Tuttavia nel dibattito pubblico si discutono accorgimenti suggeriti da quell’area che limiterebbero la contendibilità dell’azionariato in chiave anti-scalata e di conservazione dello status quo. L’introduzione di un tetto ai diritti di voto o l’istituzione delle “loyalty shares” – azioni privilegiate per azionisti con almeno due anni d’anzianità – non piacciono oltre confine. E i grandi fondi d’investimento non sono estranei alle popolari – americani BlackRock, Dimensional Fund Advisor, Vanguard Group, inglesi Silchester e la norvegese Norges bank detengono nel complesso il 7,7 per cento della capitalizzazione di 6 istituti su 7 quotati in Borsa con un capitale investito di 1,5 miliardi circa, secondo Bloomberg – ma spesso restano sotto la soglia del 2 per cento, oltre la quale scatta l’obbligo di uscire allo scoperto.

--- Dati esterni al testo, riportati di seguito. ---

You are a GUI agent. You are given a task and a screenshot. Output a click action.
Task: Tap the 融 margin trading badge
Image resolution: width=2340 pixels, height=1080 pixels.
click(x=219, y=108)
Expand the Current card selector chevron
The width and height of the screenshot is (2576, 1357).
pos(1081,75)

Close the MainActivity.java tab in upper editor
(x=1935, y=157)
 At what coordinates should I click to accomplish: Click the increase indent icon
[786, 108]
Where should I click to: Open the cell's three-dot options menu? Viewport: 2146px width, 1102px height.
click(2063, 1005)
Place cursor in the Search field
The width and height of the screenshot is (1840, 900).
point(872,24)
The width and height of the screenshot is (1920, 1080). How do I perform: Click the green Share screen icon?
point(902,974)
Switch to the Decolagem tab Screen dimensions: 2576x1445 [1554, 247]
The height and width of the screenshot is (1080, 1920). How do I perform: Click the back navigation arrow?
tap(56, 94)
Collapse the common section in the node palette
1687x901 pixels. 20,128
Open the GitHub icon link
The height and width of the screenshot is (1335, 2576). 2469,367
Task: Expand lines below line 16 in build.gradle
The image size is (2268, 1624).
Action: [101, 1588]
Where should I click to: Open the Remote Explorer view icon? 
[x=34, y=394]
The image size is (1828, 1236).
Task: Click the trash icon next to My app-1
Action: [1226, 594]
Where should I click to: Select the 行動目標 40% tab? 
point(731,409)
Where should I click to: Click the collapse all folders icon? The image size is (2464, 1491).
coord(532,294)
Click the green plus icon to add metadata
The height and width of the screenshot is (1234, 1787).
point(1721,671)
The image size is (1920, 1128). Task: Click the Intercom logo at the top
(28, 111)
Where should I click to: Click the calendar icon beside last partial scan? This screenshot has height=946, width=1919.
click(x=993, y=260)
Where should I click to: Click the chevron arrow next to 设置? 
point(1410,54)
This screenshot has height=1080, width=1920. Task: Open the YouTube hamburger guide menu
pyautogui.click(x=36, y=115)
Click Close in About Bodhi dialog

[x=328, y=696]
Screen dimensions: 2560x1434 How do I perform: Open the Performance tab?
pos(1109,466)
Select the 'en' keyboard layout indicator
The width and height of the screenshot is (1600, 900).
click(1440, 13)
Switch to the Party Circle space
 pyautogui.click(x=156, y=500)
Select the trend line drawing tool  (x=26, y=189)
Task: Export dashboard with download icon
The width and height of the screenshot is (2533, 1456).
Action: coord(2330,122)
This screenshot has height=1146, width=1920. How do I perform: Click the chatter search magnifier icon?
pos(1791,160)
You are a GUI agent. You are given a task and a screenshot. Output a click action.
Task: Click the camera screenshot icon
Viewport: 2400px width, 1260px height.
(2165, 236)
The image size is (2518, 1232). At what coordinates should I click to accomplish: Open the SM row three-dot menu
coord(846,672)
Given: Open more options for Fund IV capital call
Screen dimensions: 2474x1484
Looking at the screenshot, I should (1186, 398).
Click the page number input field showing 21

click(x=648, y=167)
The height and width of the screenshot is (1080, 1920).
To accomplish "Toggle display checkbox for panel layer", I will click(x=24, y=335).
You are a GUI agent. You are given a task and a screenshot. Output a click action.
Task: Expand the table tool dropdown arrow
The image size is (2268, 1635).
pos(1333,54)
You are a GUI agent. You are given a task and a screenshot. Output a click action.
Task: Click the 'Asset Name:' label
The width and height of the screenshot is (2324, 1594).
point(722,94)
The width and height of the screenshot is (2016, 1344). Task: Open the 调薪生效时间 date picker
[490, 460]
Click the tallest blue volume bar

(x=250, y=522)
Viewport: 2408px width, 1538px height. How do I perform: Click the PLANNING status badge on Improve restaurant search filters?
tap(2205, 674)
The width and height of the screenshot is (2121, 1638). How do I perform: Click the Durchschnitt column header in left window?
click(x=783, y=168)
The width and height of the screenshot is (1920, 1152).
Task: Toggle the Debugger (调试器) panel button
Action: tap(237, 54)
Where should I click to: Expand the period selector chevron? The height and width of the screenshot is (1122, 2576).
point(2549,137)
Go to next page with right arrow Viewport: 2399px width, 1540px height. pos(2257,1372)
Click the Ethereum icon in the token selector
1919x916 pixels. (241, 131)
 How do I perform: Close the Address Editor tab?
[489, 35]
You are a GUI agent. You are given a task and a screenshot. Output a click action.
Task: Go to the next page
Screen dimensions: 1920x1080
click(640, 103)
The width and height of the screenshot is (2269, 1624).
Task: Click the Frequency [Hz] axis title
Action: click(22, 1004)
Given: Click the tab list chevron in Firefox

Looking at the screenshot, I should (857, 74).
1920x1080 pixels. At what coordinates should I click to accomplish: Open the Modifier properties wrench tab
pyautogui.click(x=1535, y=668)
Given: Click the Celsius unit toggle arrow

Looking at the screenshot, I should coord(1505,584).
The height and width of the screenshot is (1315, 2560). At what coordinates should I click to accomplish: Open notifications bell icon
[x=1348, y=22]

[**Video_box_2**]I sospetti di insider trading per i rialzi anomali delle Popolari nei giorni precedenti e successivi al decreto hanno spinto la Consob a indagare per abuso di informazioni privilegiate. La stampa ha dato qualche emicrania al governo adombrando sospetti su Davide Serra, fondatore del fondo Algebris e sostenitore del premier Matteo Renzi, e sulla banca Etruria, il cui titolo è schizzato all’insù del 43 per cento, che vede ai vertici il padre del ministro per le Riforme Maria Elena Boschi. Il commissariamento per “gravi perdite patrimoniali” della banca aretina disposto dalla Banca d’Italia in accordo con il ministero dell’Economia dovrebbe avere chiuso la questione, secondo la Boschi, e dimostrare l’intento del governo di procedere spedito. L’Etruria è l’unica banca quotata delle 16 commissariate dalla Banca d’Italia, la maggiore parte sono di credito cooperativo, le più piccole con legami stretti con il territorio che ne aumentano l’opacità. Rimaste intoccate dalla riforma renziana, le trecento banche locali non potranno sottrarsi a un processo di rapida integrazione: “Non è più rinviabile”, ha detto ieri il capo della Vigilanza, Carmelo Barbagallo, perché la situazione complessiva si sta deteriorando per qualità del credito, debole redditività – ben al di sotto degli istituti concorrenti in Europa – e incapacità di rapide ricapitalizzazioni. L’aria pare cambiare anche qui.